Is this a sudden, out-of-the-blue performance is dead slow issue, or it is a long term case of general poor performance?

If it's the former, I'll start with the execution-related DMVs (sys.dm_exec_requests). Is there any blocking? Is there a query that's running excessively long or using massive resources. Basically I'll be looking for something abnormal (note, to be able to see that, I must know what's normal)

If it's the latter, I'll use the method that I wrote about in these articles.

http://www.simple-talk.com/sql/performance/finding-the-causes-of-poor-performance-in-sql-server,-part-1/

http://www.simple-talk.com/sql/performance/finding-the-causes-of-poor-performance-in-sql-server,-part-2/

3
votes

First thing? Talk to the user.

What's changed?

Is this poor performance a new thing, has it come on suddlenly or just building up?

What do your historical reports show (SQLH2) over the last month?

Check the server for disk space, ram usage, cpu usage (that order). Was the server setup correctly in the first place (ram settings) - taskmgr.

Check performance yourself. Does it seem slow to you?

Has the user got used to 'instant' performance from a new system (no data) and now it's starting to drag?

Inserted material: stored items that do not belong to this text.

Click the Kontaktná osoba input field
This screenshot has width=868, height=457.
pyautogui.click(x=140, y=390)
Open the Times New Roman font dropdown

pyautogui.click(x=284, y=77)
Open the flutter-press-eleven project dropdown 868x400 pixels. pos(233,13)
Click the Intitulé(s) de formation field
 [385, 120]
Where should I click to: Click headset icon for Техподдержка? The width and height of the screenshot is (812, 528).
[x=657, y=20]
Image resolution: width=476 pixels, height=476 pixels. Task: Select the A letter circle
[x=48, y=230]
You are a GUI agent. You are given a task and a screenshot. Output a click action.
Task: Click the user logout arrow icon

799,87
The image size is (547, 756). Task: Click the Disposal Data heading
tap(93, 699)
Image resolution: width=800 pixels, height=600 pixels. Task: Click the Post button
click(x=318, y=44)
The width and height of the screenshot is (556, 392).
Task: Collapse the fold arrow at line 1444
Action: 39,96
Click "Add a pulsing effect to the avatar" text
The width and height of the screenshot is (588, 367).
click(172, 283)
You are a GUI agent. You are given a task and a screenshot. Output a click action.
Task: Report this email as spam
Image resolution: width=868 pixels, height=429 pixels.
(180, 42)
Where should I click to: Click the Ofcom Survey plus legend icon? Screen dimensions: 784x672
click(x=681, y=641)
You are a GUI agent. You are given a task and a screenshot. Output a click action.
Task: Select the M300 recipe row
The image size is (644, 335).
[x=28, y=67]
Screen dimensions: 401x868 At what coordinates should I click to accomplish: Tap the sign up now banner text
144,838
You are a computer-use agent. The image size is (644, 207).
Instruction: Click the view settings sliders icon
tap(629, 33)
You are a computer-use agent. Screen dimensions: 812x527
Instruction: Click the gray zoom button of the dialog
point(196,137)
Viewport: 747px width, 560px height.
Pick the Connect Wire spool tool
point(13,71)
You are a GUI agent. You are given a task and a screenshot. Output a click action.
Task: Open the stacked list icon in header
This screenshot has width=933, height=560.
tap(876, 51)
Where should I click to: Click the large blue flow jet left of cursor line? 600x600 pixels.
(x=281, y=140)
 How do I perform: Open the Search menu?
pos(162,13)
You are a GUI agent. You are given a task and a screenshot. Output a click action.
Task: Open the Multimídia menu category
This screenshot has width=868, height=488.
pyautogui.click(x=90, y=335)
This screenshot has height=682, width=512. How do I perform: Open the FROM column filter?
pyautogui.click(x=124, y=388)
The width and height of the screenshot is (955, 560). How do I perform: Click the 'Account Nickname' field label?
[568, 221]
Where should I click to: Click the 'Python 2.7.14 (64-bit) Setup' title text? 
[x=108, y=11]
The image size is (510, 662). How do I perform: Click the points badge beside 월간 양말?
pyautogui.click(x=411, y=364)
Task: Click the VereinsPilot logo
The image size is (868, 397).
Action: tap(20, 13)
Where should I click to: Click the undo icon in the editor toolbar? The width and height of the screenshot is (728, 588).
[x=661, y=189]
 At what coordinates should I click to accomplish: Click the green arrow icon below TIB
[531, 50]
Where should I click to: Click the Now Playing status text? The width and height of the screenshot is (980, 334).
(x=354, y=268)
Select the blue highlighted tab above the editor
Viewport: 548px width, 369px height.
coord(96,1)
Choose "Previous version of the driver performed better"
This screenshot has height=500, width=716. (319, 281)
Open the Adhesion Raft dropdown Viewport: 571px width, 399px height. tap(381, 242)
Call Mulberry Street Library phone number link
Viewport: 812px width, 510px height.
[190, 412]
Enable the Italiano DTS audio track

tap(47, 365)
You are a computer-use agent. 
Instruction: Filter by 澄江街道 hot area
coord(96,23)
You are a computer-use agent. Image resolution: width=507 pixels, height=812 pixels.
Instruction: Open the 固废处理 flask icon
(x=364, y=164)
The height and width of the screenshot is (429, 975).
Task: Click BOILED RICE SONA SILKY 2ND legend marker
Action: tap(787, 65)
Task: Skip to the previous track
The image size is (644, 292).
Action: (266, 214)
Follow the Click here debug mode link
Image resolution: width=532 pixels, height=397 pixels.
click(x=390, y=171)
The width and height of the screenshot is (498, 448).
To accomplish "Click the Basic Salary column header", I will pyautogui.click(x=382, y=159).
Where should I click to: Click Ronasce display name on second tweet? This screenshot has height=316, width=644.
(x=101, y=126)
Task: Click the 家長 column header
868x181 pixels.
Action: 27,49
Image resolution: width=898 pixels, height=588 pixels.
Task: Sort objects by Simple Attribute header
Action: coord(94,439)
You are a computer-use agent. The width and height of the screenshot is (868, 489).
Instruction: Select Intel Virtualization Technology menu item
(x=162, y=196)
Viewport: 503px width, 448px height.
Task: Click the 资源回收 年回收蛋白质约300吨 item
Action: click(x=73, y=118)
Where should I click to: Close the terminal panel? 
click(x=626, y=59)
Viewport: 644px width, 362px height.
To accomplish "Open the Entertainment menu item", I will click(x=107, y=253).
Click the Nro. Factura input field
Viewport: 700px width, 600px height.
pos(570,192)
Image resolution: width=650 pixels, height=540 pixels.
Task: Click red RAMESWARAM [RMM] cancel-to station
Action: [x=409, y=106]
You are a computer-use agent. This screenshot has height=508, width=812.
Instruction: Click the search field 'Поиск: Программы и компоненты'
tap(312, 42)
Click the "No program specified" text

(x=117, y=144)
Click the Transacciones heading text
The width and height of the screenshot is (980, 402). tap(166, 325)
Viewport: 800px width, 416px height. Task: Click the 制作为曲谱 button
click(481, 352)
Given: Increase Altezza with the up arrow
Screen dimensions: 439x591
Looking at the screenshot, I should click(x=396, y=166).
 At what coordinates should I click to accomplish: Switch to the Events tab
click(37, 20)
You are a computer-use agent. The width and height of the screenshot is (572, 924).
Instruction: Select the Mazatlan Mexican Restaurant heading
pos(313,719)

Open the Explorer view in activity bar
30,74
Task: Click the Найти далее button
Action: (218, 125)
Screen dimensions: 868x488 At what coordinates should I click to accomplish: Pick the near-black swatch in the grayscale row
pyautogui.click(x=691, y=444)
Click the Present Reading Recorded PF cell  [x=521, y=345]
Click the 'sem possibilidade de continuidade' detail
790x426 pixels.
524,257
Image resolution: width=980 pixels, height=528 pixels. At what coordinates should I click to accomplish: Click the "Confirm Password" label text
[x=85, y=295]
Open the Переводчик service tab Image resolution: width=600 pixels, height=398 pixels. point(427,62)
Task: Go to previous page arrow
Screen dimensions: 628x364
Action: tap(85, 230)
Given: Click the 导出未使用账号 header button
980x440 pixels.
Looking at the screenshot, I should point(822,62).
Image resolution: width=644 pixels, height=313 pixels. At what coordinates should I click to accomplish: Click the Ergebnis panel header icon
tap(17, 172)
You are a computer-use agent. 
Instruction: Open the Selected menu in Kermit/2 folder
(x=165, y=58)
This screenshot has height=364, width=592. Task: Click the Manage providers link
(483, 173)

...Then you can start investigating possible problems. You have to establish a benchmark first otherwise you'll never know when your finished.

1
  • Also worth checking if your RAID 5 is showing a fault. You can get "drops like a stone" performance hit if your RAID array loses a disk and a rebuild is in place, or the battery backed write cache goes on the blink.
    – Guy
    Nov 30, 2010 at 22:34
2
votes

Before I even do all the above suggestions, I would do this:

SELECT 

        @@total_read AS 'Total Read', 
        @@total_write AS 'Total Write', 
        @@total_errors AS 'Total Error',
        @@io_busy AS 'IO Processing Time (ms)',
        @@cpu_busy AS 'CPU Processing Time (ms)',
        @@idle AS 'Idle Time (ms)'

[I am referencing my blog post: http://dbalink.wordpress.com/2009/04/28/monitoring-sql-server-performance-quickie-edition/ ]

1
  • Looks very interesting, although your blog post doesn't say what these numbers represent (Are they per/sec numbers? Or cumulative values? Values accumulated since when? How do I know what's good or bad?) I just need to dig into books online to see what those numbers represent.
    – BradC
    May 12, 2009 at 14:00
2
votes

Use SQLIO. You can read a whole bunch of stuff about which switches/incantations to use, but just running it against the drives where your MDF/LDFs are stored (e.g. sqlio.exe /dCDE) will give you a great headline "MBs/sec" reading for comparisons. I tracked down our app's poor performance at a client's site down to disk/LUN contention on a Hitachi AMS (fibre channel disk system). My laptop disk performed 10x better! Soon as our db got its own LUN, our app was happy again.

1
vote

Check the log files, especially any 'long query' logging you might have on. If it's not on, turn it on.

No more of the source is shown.